Texan is described as a site-specific poem. But as much as space, Brooker’s work is concerned with time. Each poem he read treated time as a collapsible entity, the descriptions of past, present and future interwoven and aware of one another. The future is buried in the present; the seed of what we will become is tucked into the bud of now. Texan is a poem that planned ahead, down to the very minute when it would be read before an audience at Fusebox, at 7 pm on April 25 in Austin.

The manipulation of time in Brooker’s poems reminded me of the best moment of LA Party, wherein the three performers (merged into a single narrator) took a break from the describing the titular party and talked about coming to Austin for the show. Wait, we listeners thought. This seems off the cuff, but clearly it’s rehearsed since all three of them know the lines. This must also be part of the show, even though it feels unscripted. Similarly, Brooker’s poem has written the moment of its public presentation into its closing lines, jarring the audience with this nonlinear approach to time.

One explanation of the description in the Fusebox booklet is in order: “The poem’s ending will reside in the twin brothers’ bodies for 7 years and then disappear.” It’s true, sort of. The last two lines of the poem were written on paper that twin brothers who assisted in the reading folded and ate.
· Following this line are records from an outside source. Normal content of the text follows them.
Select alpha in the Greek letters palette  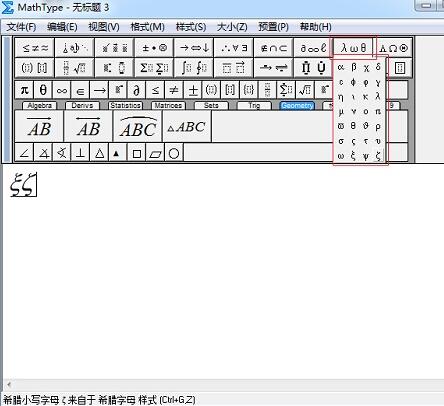coord(341,67)
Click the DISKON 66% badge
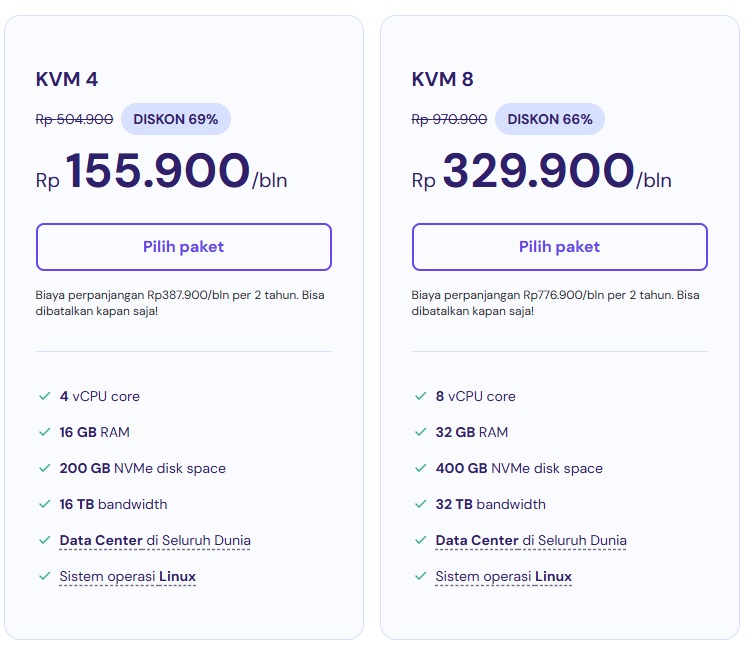Screen dimensions: 746x657 550,119
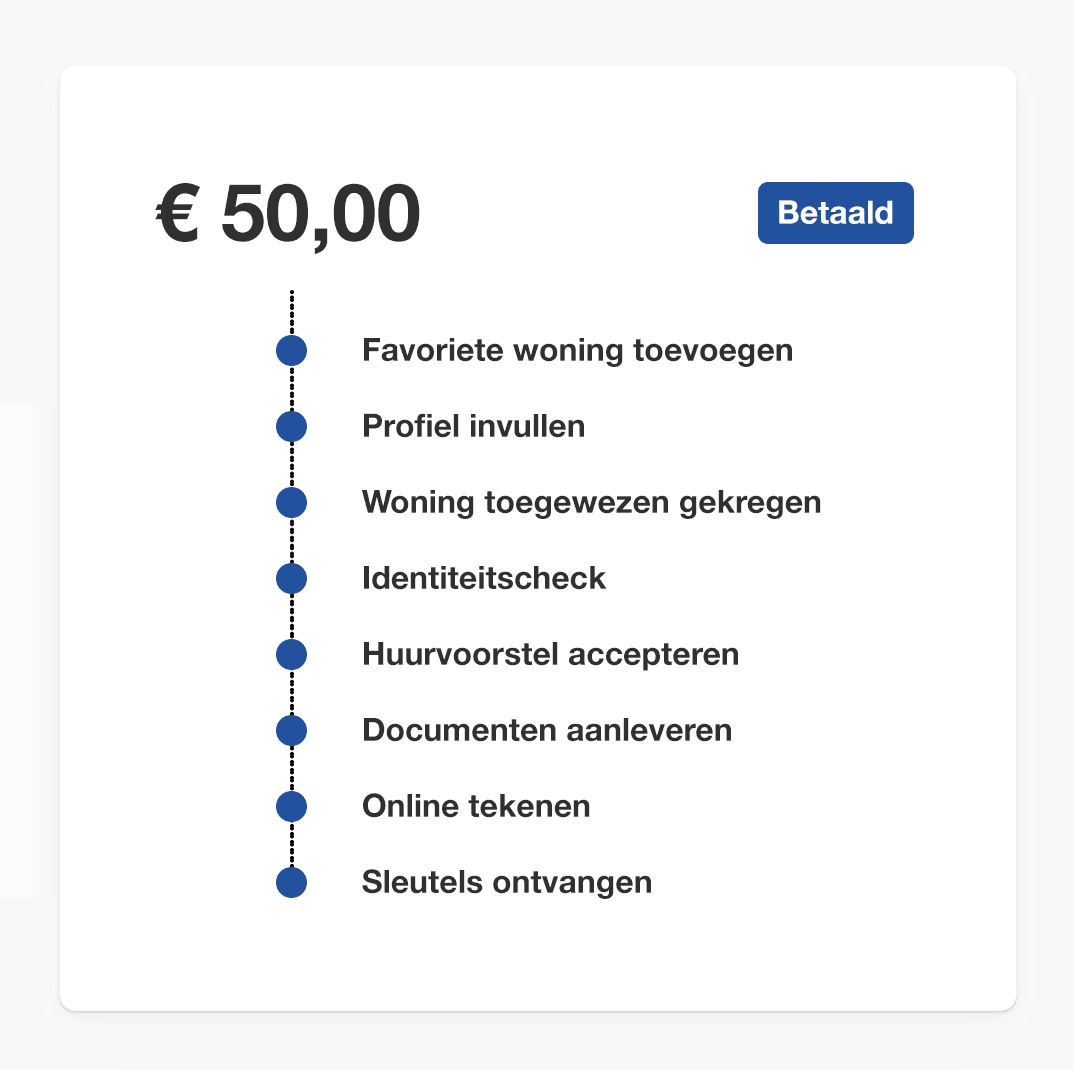Open the Identiteitscheck label
Viewport: 1074px width, 1070px height.
click(484, 578)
On the presumptions that some part of that poetry-laden paper will be assimilated into the brothers… and that every cell in the body is replaced after seven years… the poem’s ending is the most site-specific piece of art one can imagine.

Justice’s “Poem” ends: “And it does not matter what you think/ This poem is not addressed to you.”

In contrast, those of us at Brooker’s reading were invited, welcomed, and personally addressed by a poem that knew – long before we did – that it would meet us in Austin last night.